**Data to process:**
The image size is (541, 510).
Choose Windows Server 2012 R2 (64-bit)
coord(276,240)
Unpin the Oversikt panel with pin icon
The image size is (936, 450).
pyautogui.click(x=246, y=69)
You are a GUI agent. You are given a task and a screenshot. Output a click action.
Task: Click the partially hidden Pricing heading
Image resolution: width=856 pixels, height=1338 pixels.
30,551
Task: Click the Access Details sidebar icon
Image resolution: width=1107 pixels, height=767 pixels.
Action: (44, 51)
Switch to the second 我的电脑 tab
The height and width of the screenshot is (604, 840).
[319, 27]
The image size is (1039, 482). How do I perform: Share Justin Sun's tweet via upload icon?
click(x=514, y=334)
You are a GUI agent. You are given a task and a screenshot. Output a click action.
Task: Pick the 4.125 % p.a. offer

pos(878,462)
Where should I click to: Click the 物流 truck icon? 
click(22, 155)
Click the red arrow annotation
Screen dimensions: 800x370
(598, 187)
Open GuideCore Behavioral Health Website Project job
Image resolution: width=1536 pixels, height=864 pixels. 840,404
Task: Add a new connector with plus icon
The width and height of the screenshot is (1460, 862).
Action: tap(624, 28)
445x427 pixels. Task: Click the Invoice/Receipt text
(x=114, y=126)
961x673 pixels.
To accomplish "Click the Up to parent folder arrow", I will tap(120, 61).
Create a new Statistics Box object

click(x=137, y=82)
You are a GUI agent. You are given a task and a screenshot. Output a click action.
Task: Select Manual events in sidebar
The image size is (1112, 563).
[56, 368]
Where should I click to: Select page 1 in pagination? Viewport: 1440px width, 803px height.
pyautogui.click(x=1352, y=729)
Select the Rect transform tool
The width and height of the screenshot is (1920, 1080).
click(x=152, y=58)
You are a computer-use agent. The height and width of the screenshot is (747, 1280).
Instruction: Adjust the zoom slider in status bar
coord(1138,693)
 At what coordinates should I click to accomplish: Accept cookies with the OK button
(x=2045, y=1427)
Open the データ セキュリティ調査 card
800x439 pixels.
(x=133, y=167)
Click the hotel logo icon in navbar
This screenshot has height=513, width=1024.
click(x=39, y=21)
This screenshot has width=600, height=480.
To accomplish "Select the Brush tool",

**Task requirements:** Copy every record above word for word, keeping each line unchanged.

**Exercise output:**
The image size is (541, 510).
Choose Windows Server 2012 R2 (64-bit)
coord(276,240)
Unpin the Oversikt panel with pin icon
The image size is (936, 450).
pyautogui.click(x=246, y=69)
You are a GUI agent. You are given a task and a screenshot. Output a click action.
Task: Click the partially hidden Pricing heading
Image resolution: width=856 pixels, height=1338 pixels.
30,551
Task: Click the Access Details sidebar icon
Image resolution: width=1107 pixels, height=767 pixels.
Action: (44, 51)
Switch to the second 我的电脑 tab
The height and width of the screenshot is (604, 840).
[319, 27]
The image size is (1039, 482). How do I perform: Share Justin Sun's tweet via upload icon?
click(x=514, y=334)
You are a GUI agent. You are given a task and a screenshot. Output a click action.
Task: Pick the 4.125 % p.a. offer

pos(878,462)
Where should I click to: Click the 物流 truck icon? 
click(22, 155)
Click the red arrow annotation
Screen dimensions: 800x370
(598, 187)
Open GuideCore Behavioral Health Website Project job
Image resolution: width=1536 pixels, height=864 pixels. 840,404
Task: Add a new connector with plus icon
The width and height of the screenshot is (1460, 862).
Action: tap(624, 28)
445x427 pixels. Task: Click the Invoice/Receipt text
(x=114, y=126)
961x673 pixels.
To accomplish "Click the Up to parent folder arrow", I will tap(120, 61).
Create a new Statistics Box object

click(x=137, y=82)
You are a GUI agent. You are given a task and a screenshot. Output a click action.
Task: Select Manual events in sidebar
The image size is (1112, 563).
[56, 368]
Where should I click to: Select page 1 in pagination? Viewport: 1440px width, 803px height.
pyautogui.click(x=1352, y=729)
Select the Rect transform tool
The width and height of the screenshot is (1920, 1080).
click(x=152, y=58)
You are a computer-use agent. The height and width of the screenshot is (747, 1280).
Instruction: Adjust the zoom slider in status bar
coord(1138,693)
 At what coordinates should I click to accomplish: Accept cookies with the OK button
(x=2045, y=1427)
Open the データ セキュリティ調査 card
800x439 pixels.
(x=133, y=167)
Click the hotel logo icon in navbar
This screenshot has height=513, width=1024.
click(x=39, y=21)
This screenshot has width=600, height=480.
To accomplish "Select the Brush tool",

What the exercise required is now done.